0todd0000/spm1d

Unbalanced designs

Closed this issue · 13 comments

Hi Todd,

I have a question on unbalanced designs. I think part of the answer has been posted on a previous issue (#43). I plan to use 2 different stats. A 2 way ANOVA with one within and one between subject factor. An a random effects model.

Can I impute a data set where there is unbalance design? For example in a data set of ankle plantar flexion moment, I have 30 subjects, and each subject has a varying number of good trials (3-10). Does the two aforementioned tests receive unbalanced datasets? I couldn't find the answers on the spm1d website. Many thanks.

Regards,
Bernard

Hi Bernard,

Thank you for raising this issue. spm1d's procedures have only been validated for balanced designs, so please either use only means or use the same number of trials for each subject. If the design is unbalanced the F statistics may be incorrect. For balanced designs the same F statistic will be produced regardless of whether you use means or all trials.

I thought there was something written in the ANOVA documentation at spm1d.org about balanced vs. unbalanced designs, but it doesn't seem to be there. Also I just realized that design balance checks do not seem to be working in spm1d 0.4; the software should raise an error or at least a warning if the design is not balanced. I'll need to find out what the problem is, so give me a day or two to post documents to spm1d.org and also to fix the warning / error messages.

Thanks again for raising this issue!

Todd

Hi again Bernard,

Apologies for the delay. I've checked the code and actually the design balance checks seem to be working fine in both the MATLAB and Python versions of the code.
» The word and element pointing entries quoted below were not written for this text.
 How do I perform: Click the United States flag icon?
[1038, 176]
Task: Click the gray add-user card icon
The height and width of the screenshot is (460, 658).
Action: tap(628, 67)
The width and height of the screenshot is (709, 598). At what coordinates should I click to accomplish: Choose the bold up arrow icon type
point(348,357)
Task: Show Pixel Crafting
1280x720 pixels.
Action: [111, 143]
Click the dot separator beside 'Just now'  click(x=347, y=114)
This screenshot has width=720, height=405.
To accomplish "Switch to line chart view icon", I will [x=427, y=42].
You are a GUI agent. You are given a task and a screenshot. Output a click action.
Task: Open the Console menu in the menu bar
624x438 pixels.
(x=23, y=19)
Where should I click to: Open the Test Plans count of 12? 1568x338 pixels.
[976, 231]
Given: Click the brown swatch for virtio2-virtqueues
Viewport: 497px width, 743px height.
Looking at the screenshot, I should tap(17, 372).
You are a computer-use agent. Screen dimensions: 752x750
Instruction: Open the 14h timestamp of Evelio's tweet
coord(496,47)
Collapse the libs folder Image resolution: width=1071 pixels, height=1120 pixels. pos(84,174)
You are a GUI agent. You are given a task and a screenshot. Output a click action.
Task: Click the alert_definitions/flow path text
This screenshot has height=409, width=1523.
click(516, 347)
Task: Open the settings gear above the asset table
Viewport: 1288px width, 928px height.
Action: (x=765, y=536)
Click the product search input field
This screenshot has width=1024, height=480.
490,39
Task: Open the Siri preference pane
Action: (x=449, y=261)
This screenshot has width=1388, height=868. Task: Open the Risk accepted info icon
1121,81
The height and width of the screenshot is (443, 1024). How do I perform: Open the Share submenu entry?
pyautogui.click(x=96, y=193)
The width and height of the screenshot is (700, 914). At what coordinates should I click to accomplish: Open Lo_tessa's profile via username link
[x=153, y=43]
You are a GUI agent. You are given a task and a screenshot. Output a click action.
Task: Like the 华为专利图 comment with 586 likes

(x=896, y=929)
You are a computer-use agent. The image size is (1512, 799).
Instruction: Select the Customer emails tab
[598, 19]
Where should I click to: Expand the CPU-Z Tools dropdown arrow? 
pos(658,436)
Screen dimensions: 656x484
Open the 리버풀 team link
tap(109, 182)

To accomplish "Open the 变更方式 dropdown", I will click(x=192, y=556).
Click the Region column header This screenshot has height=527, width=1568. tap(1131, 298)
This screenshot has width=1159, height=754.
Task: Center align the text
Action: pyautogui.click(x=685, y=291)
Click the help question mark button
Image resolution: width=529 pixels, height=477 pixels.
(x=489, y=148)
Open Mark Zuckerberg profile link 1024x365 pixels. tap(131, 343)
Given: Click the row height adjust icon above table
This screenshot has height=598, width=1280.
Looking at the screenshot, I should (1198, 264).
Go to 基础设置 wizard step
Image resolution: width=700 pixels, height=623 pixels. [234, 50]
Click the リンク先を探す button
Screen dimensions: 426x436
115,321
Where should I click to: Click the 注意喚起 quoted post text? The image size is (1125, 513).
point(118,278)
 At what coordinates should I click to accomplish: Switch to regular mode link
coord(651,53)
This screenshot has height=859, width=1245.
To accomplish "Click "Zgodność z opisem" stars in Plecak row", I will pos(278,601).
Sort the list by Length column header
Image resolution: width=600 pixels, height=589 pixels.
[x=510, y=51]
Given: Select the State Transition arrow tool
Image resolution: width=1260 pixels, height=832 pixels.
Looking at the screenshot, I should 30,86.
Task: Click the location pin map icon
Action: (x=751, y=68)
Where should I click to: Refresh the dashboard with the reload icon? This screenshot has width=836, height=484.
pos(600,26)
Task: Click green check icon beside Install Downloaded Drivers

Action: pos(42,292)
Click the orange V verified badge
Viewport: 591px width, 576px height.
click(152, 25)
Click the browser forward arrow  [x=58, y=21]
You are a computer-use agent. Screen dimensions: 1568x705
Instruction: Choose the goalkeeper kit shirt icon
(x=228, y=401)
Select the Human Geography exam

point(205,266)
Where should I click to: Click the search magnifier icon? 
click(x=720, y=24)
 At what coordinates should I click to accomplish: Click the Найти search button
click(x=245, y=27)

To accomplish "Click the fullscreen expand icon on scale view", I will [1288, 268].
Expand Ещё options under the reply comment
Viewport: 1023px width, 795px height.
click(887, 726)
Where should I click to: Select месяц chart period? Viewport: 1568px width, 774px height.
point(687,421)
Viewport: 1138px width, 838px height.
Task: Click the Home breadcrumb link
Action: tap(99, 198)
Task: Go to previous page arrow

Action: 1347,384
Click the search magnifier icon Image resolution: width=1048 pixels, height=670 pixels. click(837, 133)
I'm not sure why I thought they weren't working before, but it seems that they're OK. In MATLAB submitting unbalanced data should raise an error that looks something like this:

Error using spm1d.stats.anova.designs.ANOVA2/check_balanced (line 43)
Design must be balanced.

Note that unbalanced data is fine for one-way ANOVA (spm1d.stats.anova1) but that all other ANOVA procedures (including one-way repeated-measures) require balanced data.

Have you tried to submit unbalanced data to spm1d.stats.anova2onerm or another procedure? Please let me know whether or not it produces an error.

Todd

Hi Todd,

Thanks for following this up. I have not used it as yet, but I will be doing it within the next 3 weeks. I will let you know then? Many thanks.

Regards,
Bernard

OK, I'll close the issue for now to indicate that this is not necessarily a software bug. Please feel free to re-open this issue when you get to your analyses.
Todd

Hi Todd,

How have you been? I am running two tests 1) "Two-way ANOVA with repeated-measures on one factor" and 2) "Three-way ANOVA with repeated-measures on two factors". This is an either or question. I would love to do test (2) if possible.

However, test (2) threw up a "ValueError: Design must be balanced.", but not test (1)

SUBJ: 30 subjects
A (Between groups): 16 group 1 vs 14 group 2
B (within group time): 15 pre vs 15 post
optional C (within group side): 15 right vs 15 left.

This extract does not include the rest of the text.